The blackness around Breha hummed to life as the simulator fired up. Breha didn’t bother looking around to familiarize herself with the cockpit; she remembered the precise layout of an XJ7 as exactingly as she remembered everything else. Without looking, Breha reached behind her for the crash webbing that, were this a real ship and not a simulator, would hold her in place if her inertial compensators failed. She had to tug and fold the straps a little awkwardly—they weren’t designed for someone her height—and she hit the buttons to raise the seat as high as it would go.

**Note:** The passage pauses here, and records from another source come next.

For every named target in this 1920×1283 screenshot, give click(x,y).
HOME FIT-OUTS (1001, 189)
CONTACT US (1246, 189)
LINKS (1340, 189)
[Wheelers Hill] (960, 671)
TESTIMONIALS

Breha edged forward in the seat, feeling blindly with her feet; if she stretched, she could reach the foot-pedals that would control the ship’s maneuvering, although it would be a strain if she had to push anything down to the floor—and her father had chosen the mission profile, so Breha anticipated the need to strain.

She looked around once, making sure that her field of vision was clear; she was still situated lower in the cockpit than the Incom designers had anticipated, but not so low that she would have difficulty seeing—and besides, she could always rely on sensors if she had to. Sullustans flew X-Wings, after all, and she was comfortably average height for a Sullustan; granted, diminutive species like that usually had their snubfighters modified slightly to be more comfortable, and Breha was in a factory-standard simulator, but she could make do. After all, one never knew when one was going to be forced to fly in a factory-standard snubfighter, whatever species one might be and whatever modifications one might be used to. In Starfighter Command, everyone had to make do some time.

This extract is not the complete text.